*Il tuo compito:* Prosegui, per favore, la presentazione del libro autobiografico «Sola mente», ripartendo subito dopo l'ultima frase riportata.

*Estratto della fonte:*

>>>>

Sola mente. Come sopravvivere senza perdere amore per la vita e senso dell’umorismo
- Autore: Giuseppe “Pino” Battestini
- Genere: Storie vere
- Categoria: Saggistica
- Anno di pubblicazione: 2022
Pino non parla bene, sapete? Non ce la fa a stare in piedi e non possiamo capire quanto vorrebbe farlo. Tanti dolori fisici non lo risparmiano, alterna fasi di magone a momenti in cui la vita è meno ingrata con lui: gli sono vicini i familiari che ama, le persone care, condivide con gli amici i non pochi luoghi del cuore, il gioco della dama in cui eccelle, il Bologna Calcio di cui è tifosissimo.
Racconta tutto in un libro autobiografico, Sola mente. Come sopravvivere senza perdere amore per la vita e senso dell’umorismo, firmato Giuseppe “Pino” Battistini e redatto con la collaborazione e a cura del prezioso Claudio Baratta, pubblicato alla fine del 2022 da Lorella Fontanelli, Epika Edizioni, di quello stesso Castello di Serravalle in Valsamoggia dove vivono entrambi, Pino e l’editrice, nella Città Metropolitana di Bologna. Un bel volume di 334 pagine, ampio, alto (17x24, in tipografia lo chiamano “formato saggio), con un inserto finale di fotografie a colori che hanno fissato e ripropongono la vita, le amicizie, la passione sportiva sfegatata.

<<<<

*Estratto del dataset:*
>>>>

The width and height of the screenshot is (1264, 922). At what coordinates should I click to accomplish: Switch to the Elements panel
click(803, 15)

<<<<
>>>>

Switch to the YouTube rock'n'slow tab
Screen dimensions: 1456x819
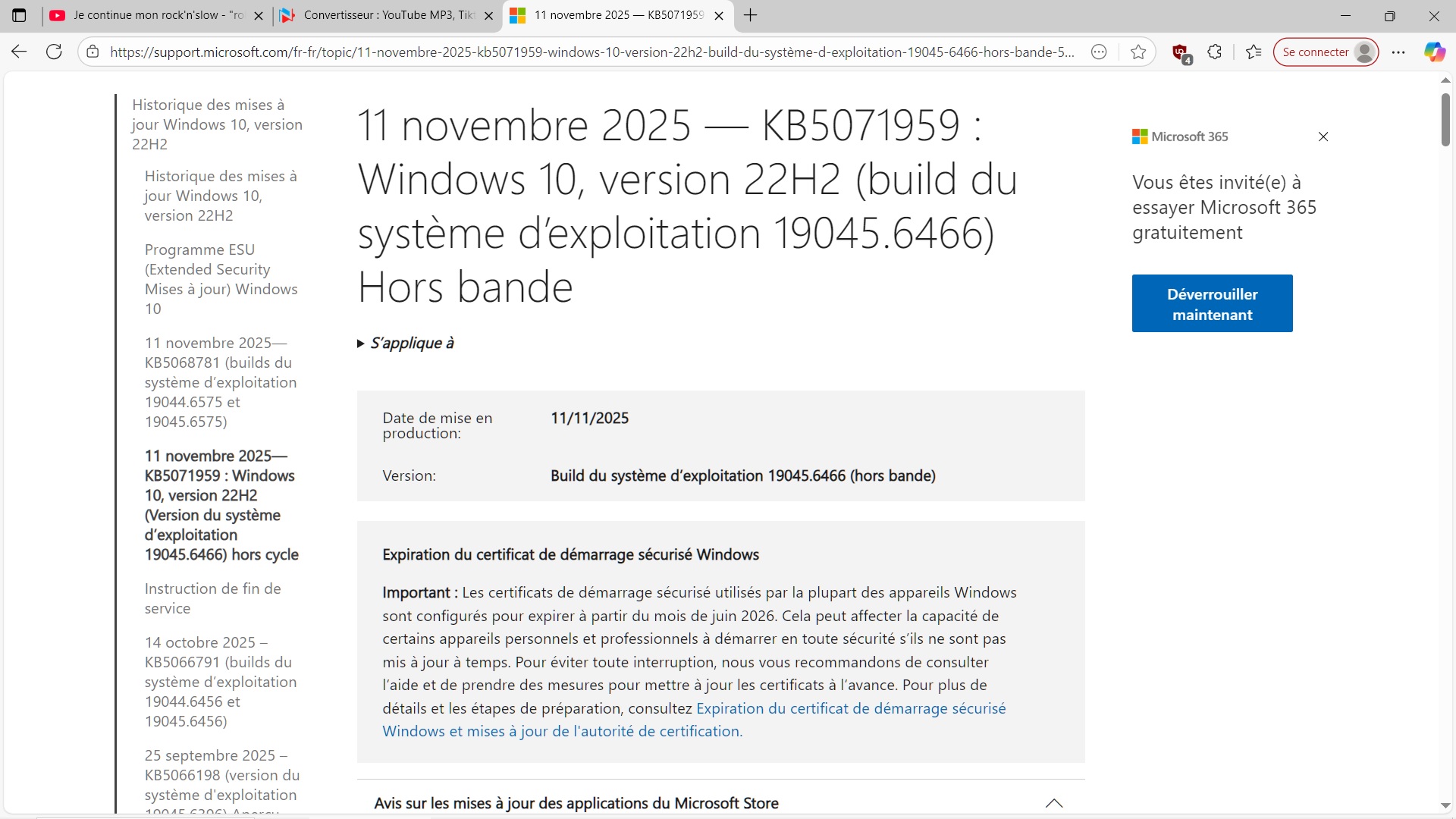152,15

<<<<

*Risposta corretta:*
Con qualcuno, l’esistenza sa essere più arcigna dei tornanti di San Luca, sopra lo stadio Dall’Ara, dove giocano i Rossoblu. Uno stilo proteso dalla fronte, assicurato al capo da una cinghia, più che altro un’asticella curva: è così che riesce a digitare il minuto, piccolo-grande serravallese, consonante dopo vocale, vocale dopo consonante. E a comunicare esperienze, pensieri, emozioni, sentimenti, il suo modo d’essere e tutto quello ch’è successo nei primi ventuno anni di vita, da cinquantaseienne in difficoltà con la parola e i movimenti, ma con un cuore e una mente grandi così.
Mi chiamo Giuseppe, Pino per gli amici, “Panòcia” per i migliori.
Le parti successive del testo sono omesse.